In a Hadoop cluster, data is distributed to all the
nodes of the cluster as it is being loaded in. The Hadoop Distributed
File System (HDFS) will split large data files into chunks which are
managed by different nodes in the cluster. In addition to this each
chunk is replicated across several machines, so that a single machine
failure does not result in any data being unavailable. An active
monitoring system then re-replicates the data in response to system
failures which can result in partial storage. Even though the file
chunks are replicated and distributed across several machines, they
form a single namespace, so their contents are universally accessible.

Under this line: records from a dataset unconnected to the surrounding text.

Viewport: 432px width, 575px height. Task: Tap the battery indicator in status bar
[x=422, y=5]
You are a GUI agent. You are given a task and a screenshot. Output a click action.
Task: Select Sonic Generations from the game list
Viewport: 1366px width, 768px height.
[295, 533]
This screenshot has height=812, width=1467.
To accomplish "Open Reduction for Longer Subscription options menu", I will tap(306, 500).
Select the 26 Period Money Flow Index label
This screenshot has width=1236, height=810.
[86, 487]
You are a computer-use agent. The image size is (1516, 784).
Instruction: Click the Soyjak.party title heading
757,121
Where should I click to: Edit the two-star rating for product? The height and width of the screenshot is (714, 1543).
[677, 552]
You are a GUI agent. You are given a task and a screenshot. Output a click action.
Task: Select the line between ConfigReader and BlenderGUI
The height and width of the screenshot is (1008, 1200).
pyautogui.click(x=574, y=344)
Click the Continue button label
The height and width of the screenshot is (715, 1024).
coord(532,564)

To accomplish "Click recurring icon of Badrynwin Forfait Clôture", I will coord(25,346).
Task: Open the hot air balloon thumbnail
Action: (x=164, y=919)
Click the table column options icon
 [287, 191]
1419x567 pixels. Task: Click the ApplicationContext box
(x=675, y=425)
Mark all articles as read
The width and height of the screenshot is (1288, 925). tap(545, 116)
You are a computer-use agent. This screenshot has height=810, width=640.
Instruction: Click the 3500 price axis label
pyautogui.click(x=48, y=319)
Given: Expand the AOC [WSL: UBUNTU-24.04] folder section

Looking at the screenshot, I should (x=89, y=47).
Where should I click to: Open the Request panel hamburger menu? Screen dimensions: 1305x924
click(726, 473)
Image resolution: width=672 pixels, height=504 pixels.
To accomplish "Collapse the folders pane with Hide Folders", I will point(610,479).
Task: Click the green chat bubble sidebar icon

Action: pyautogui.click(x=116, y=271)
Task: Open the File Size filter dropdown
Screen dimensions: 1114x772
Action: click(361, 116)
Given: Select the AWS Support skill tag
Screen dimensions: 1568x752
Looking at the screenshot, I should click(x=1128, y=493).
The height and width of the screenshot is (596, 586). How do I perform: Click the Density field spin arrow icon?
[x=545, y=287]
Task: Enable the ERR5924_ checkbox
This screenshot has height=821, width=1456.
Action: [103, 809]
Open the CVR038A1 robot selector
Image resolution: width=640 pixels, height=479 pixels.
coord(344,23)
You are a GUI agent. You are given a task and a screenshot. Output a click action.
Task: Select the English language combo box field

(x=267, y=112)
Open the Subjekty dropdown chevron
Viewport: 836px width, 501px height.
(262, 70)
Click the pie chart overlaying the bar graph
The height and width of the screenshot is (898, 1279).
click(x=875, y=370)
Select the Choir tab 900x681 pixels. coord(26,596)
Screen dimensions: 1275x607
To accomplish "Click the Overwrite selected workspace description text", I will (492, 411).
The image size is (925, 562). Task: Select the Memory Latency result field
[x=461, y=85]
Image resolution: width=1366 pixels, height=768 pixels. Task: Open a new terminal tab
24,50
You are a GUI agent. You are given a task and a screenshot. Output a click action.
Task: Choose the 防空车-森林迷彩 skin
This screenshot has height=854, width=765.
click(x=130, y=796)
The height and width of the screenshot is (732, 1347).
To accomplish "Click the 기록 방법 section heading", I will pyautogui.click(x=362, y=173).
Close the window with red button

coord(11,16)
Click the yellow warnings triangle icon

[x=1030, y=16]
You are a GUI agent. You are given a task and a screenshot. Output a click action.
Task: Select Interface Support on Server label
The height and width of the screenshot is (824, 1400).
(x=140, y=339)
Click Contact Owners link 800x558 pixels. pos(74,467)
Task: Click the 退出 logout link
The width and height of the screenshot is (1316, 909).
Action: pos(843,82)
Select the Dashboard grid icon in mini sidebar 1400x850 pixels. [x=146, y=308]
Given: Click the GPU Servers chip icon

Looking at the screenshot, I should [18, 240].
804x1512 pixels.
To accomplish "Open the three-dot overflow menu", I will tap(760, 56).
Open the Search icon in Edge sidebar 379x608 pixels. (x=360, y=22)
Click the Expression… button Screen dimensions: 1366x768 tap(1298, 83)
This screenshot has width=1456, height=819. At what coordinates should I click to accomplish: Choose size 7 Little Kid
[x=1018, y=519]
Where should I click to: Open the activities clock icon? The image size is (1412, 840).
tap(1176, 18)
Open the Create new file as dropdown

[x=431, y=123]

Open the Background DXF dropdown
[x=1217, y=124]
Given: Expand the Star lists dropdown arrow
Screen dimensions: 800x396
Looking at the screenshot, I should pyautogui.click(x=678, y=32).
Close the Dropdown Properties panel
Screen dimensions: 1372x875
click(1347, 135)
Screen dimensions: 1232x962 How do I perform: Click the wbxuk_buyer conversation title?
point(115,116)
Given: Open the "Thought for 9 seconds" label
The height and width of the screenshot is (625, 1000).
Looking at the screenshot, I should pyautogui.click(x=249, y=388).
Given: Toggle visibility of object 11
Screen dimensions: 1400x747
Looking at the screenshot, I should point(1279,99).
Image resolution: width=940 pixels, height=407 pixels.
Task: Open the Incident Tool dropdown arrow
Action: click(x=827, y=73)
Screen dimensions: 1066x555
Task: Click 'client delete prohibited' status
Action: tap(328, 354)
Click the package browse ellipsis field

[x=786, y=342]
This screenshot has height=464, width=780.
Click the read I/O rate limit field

Data is conceptually record-oriented in the
Hadoop programming framework. Individual input files are broken into
lines or into other formats specific to the application logic. Each
process running on a node in the cluster then processes a subset of
these records. The Hadoop framework then schedules these processes in
proximity to the location of data/records using knowledge from the
distributed file system. Since files are spread across the distributed
file system as chunks, each compute process running on a node operates
on a subset of the data. Which data operated on by a node is chosen
based on its locality to the node: most data is read from the local
disk straight into the CPU, alleviating strain on network bandwidth and
preventing unnecessary network transfers. This strategy of moving
computation to the data, instead of moving the data to the
computation allows Hadoop to achieve high data locality which in turn
results in high performance.
Hadoop limits the amount of communication which
can be performed by the processes, as each individual record is
processed by a task in isolation from one another. While this sounds
like a major limitation at first, it makes the whole framework much
more reliable. Hadoop will not run just any program and distribute it
across a cluster. Programs must be written to conform to a particular
programming model, named "MapReduce."
In MapReduce, records are processed in
isolation by tasks called Mappers. The output from the Mappers
is then brought together into a second set of tasks called Reducers,
where results from different mappers can be merged together.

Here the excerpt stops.